/ dot-name /

.NAME

brief description:

There is no consensus about .NAME .
See also the HEADER word set in
wordset/header-uext/ . (mlg)


description:

".NAME" is not specified in any standard document,
but it is found in almost any forth implementation.
It is commonly defined to print the string to be
found at a NFA.

The actual of implementation of a forth name is
not strictly specified.
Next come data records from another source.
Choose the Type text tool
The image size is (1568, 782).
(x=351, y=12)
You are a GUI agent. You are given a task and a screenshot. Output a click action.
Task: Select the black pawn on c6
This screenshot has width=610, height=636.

The classic implementation
uses a counted string where some of the higher bits
are used to flag immediate and smudge attributes.
These bits must be masked away before the string
can be printed to the screen.


discussion:


> Christophe Lavarenne wrote:
> > Another (non ANS-standard) incompatibility between Gforth and W32for
> > is `.NAME', which takes an NFA (alias nt or name-token) under Gforth,
> > whereas it takes a CFA (alias xt or execution-token) under W32for.

> Anton Ertl wrote:
> > Bernd Paysan wrote:
> > For .NAME, we should investigate a bit more. xt >NAME .NAME is quite
> > common. PFE does it that way, too; it looks like it's inherited from F83.
> I am just looking at the F83 sources: it has .ID ( nfa -- ) (i.e.,
> like our .NAME and fig_forth's ID.) and no ".NAME" or "NAME.".  So
> what we could do to avoid this conflict is to rename our .NAME to
> ID. and/or .ID.

> Guido Draheim wrote:
> On the other hand, I do not particularly know where .NAME came from, the
> things I have here do *not* actually point to F83 either. But I guess
> it must be related to '83 times - it is simply the natural definition
> with all of the f83-like things named >BODY and >NAME, and people did
> still need sth. like ID. from fig times. And that is where the
> incompatiblities may have been all about, since .NAME may be found
> almost everywhere, but they were "inventented" independently, so some
> were to make it based 'xt' as it was suggested as a general rule,
> or just using the old fig-like behaviour that you have to go to NAME
> first before you can print what the resulting NFA points to. Anyway,
> that's just wild guessing anyway, let's have ID. back, it has a defined
> almost-standardized execution ("print the NFA"), so it is very very
> improbable to be differently implemented anywhere.

> Gary Chason wrote:
>  Guido Draheim wrote:
>> About a year ago, Anton Ertl, Tom Zimmer and myself agreed on "ID.",
>> the relevant quotes from (off-NG) e-mails are published under the
>> above URL.
>  I also use ID. and $ID pushes the name on the string stack
>  which is much more useful.

>> Marcel Hendrix wrote:
>> I'm sorry, but this is a most uninformative page. It isn't even possible to
>> deduce the stackeffect of the extension being 'discussed'. Less, but better
>> chosen, words -- everywhere :-)
> it is:   ID. ( nfa -- )
> and therefore: ' WHAT >NAME ID.
> while .NAME may sometimes be defined differently like in win32for
> where it is .NAME ( xt -- ) [most other forths have it same as ID.]